The most Spacemaster thing to do is to copy the lists, change the names and some parameters to they are no longer the ICE spell lists, which I know ICE are very protective of. That gives maximum Spacemaster compatibility.

I could turn White Star’s meditations into Spacemaster style lists but that is more difficult as there are too few meditations to populate the lists.

As White Star has so much OGL D&D behind it I could go down the road of doing a direct one to one conversion of White Star meditations to HARP style scalable spells.

This would mean that psionics/spells would be learned by developing them as skills and we would need a power point development skill.

So that is the impact of psionics on skills.

Spacemaster broke the ‘anyone can do anything if you are prepared to spend the DP on it’ philosophy when it came to psions. I think they were right. You were either born psionic or you weren’t. It was not something that you decided to develop when you got to high level as the diminishing returns made buying your core skills pointless.
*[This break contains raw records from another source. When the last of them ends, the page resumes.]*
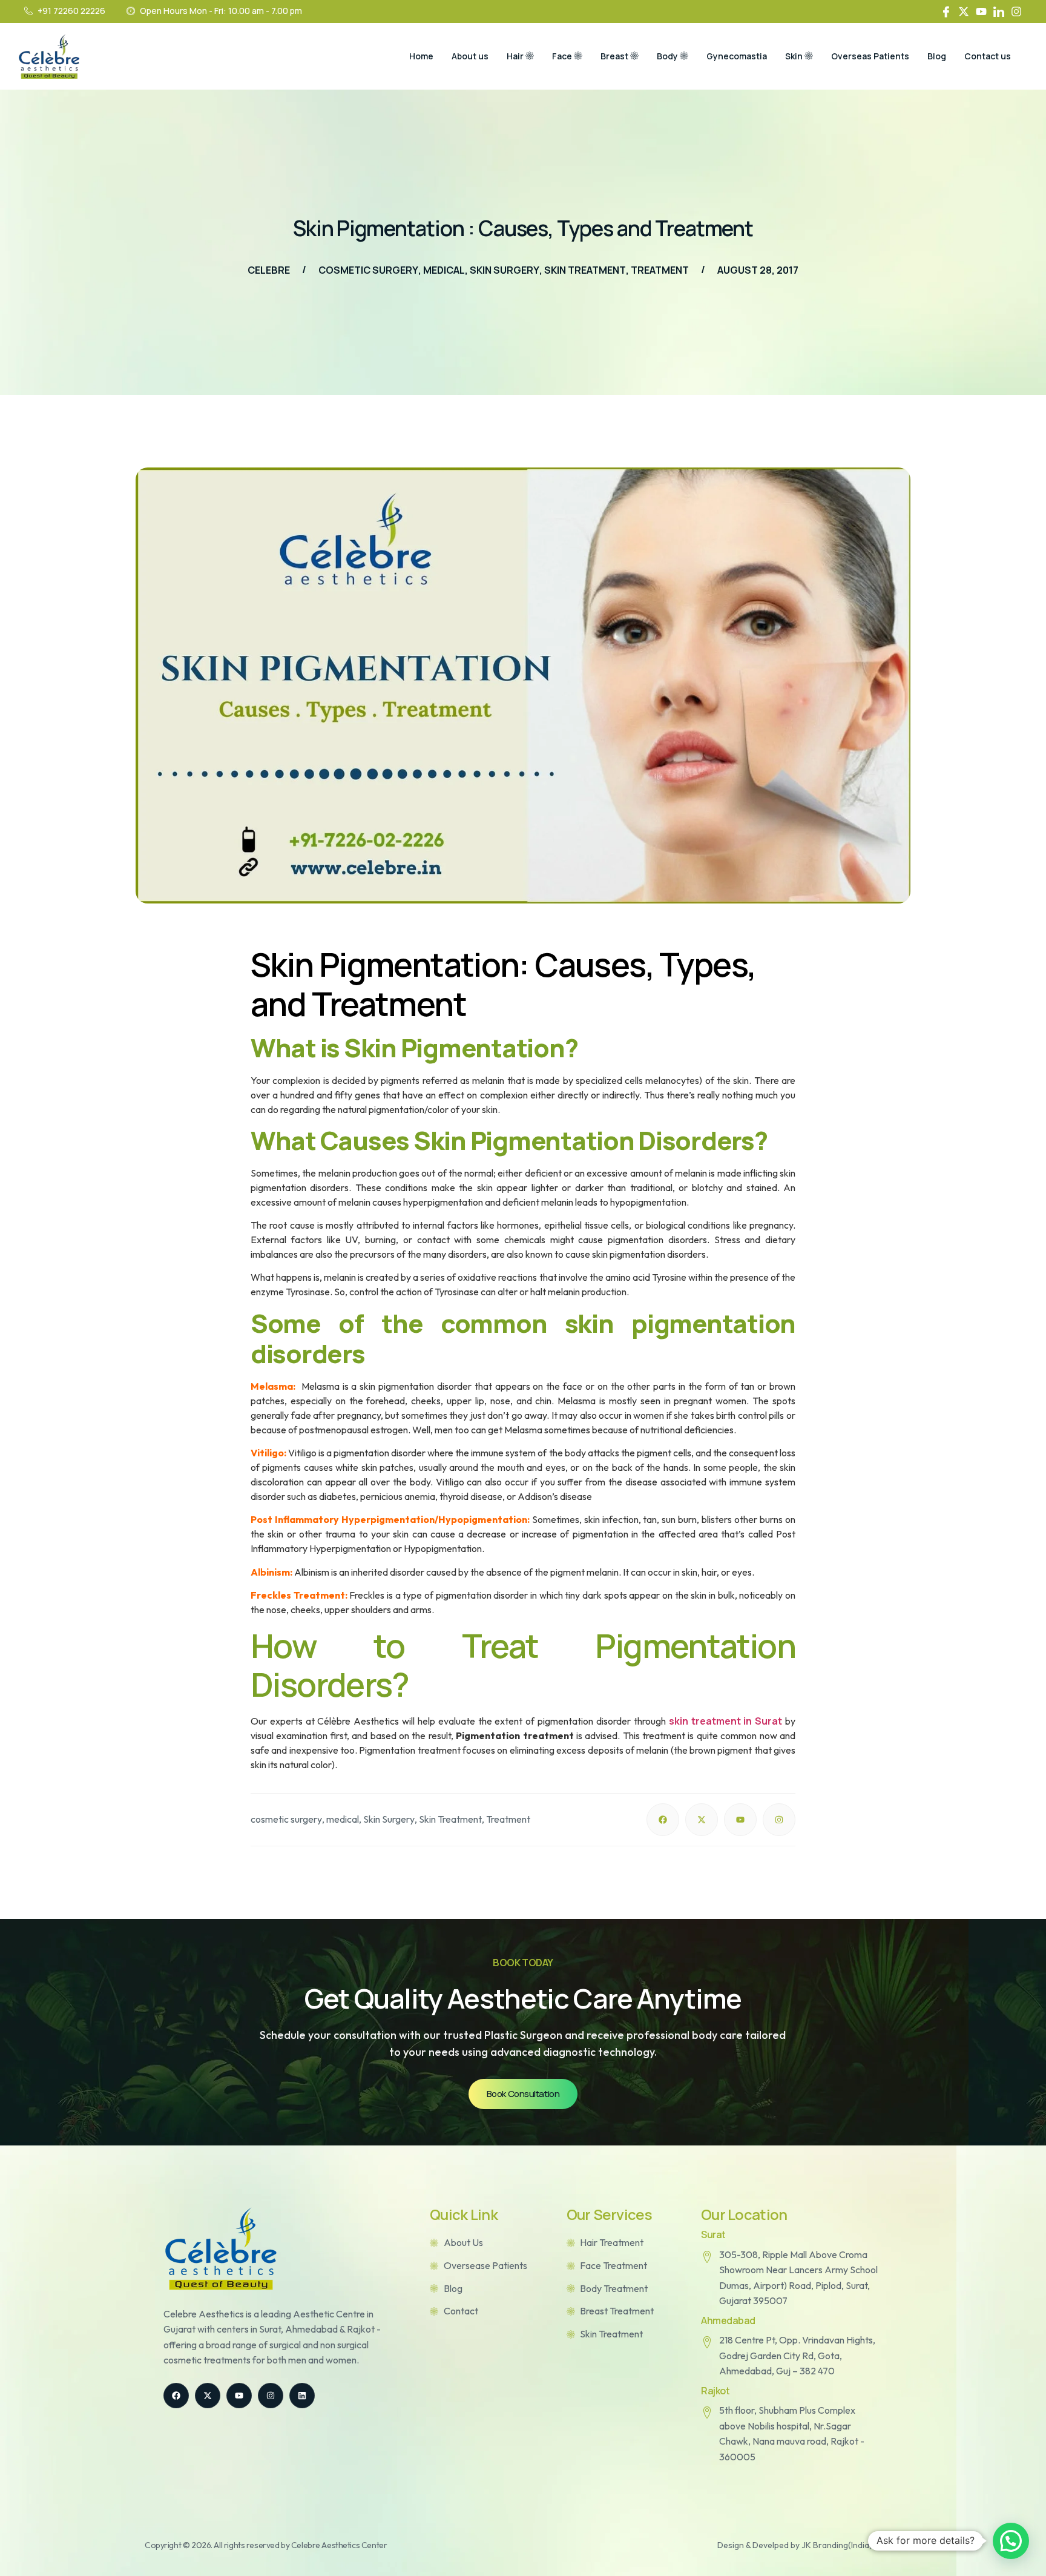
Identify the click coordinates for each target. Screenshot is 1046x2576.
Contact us (987, 56)
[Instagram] (1016, 11)
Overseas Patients (870, 56)
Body (667, 56)
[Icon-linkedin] (998, 11)
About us (470, 56)
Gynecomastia (736, 56)
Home (421, 56)
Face (562, 56)
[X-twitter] (963, 11)
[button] (1011, 2541)
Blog (936, 56)
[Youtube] (981, 11)
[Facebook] (662, 1819)
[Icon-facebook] (946, 11)
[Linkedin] (302, 2395)
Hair (515, 56)
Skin (794, 56)
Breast (614, 56)
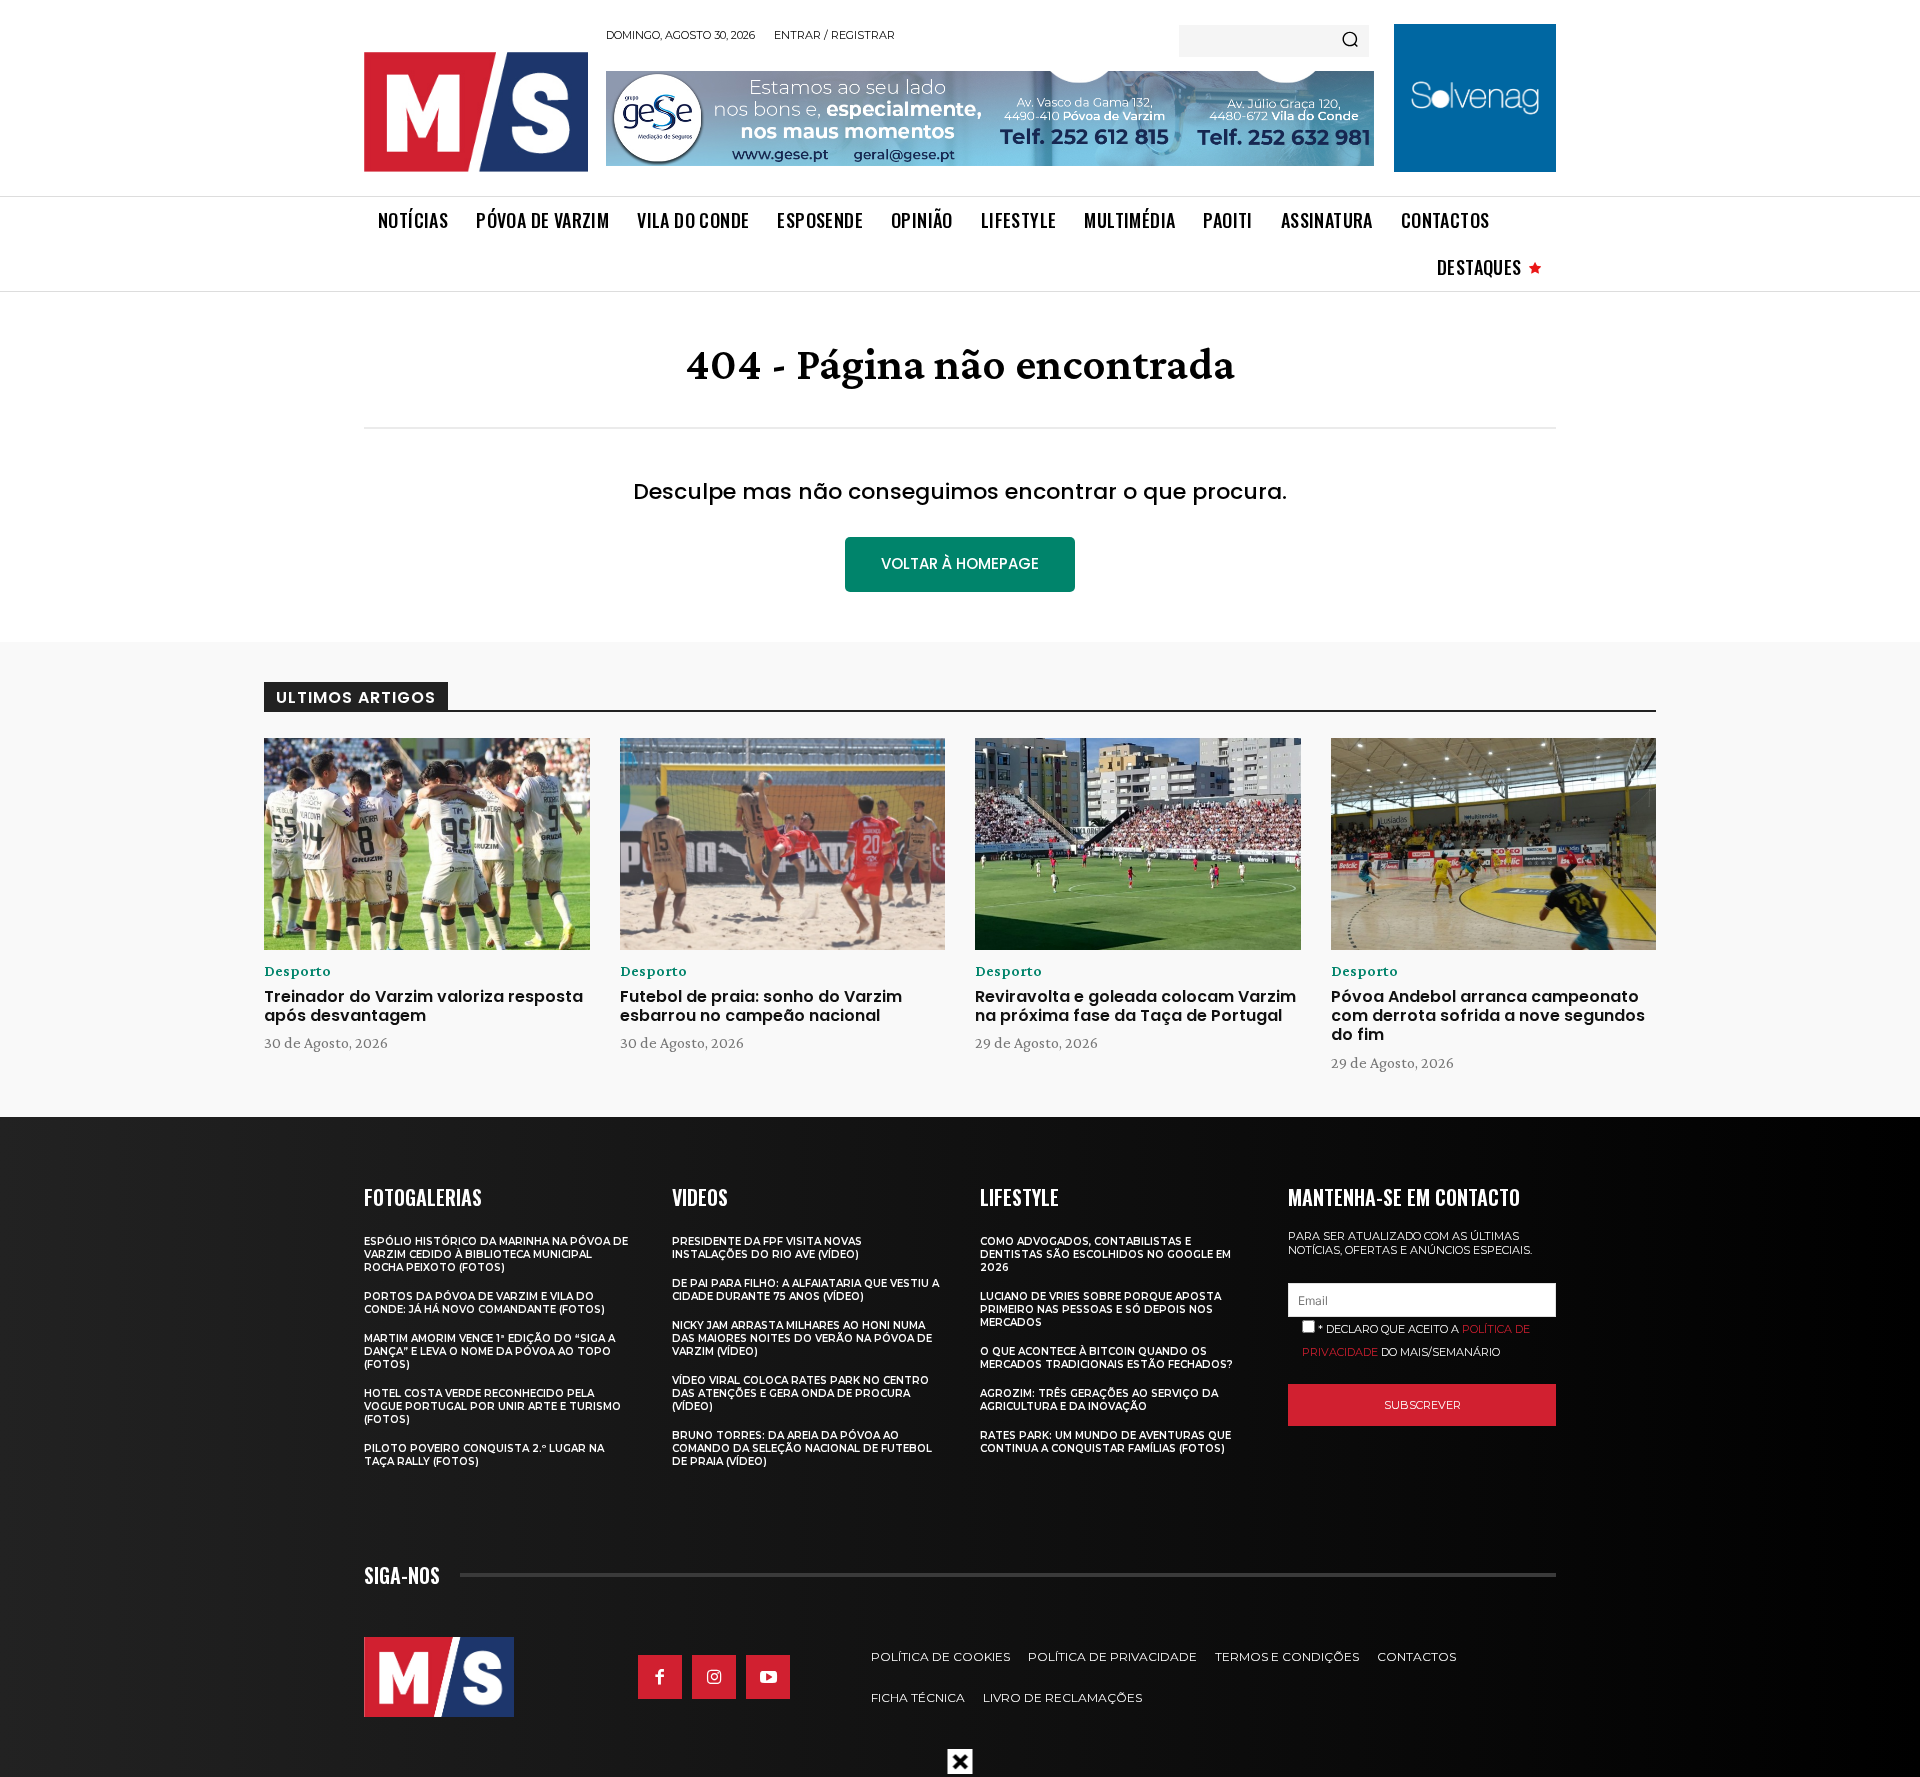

HARP has psionic potential as a talent that can be bought at creation but can also be bought with GM approval later on. Maybe you get some experimental brain surgery that enables your latent potential. I like that and I can go back and add the Psionic Potential talent to the available talents.

I am not entirely convinced this is actually a big deal. Spacemaster telepaths could do the stuff you expected telepaths to do. White Star mystics and Star Knights have exactly the same psychic abilities as to HARP characters.

It is more a question of presentation, they are all trying to model the same thing.

Does anyone have any strong opinions on this one way or another? I am leaning towards one to one conversion of the White Star discrete mediations using HARP style scalable spells but that is the least Spacemaster-ish solution.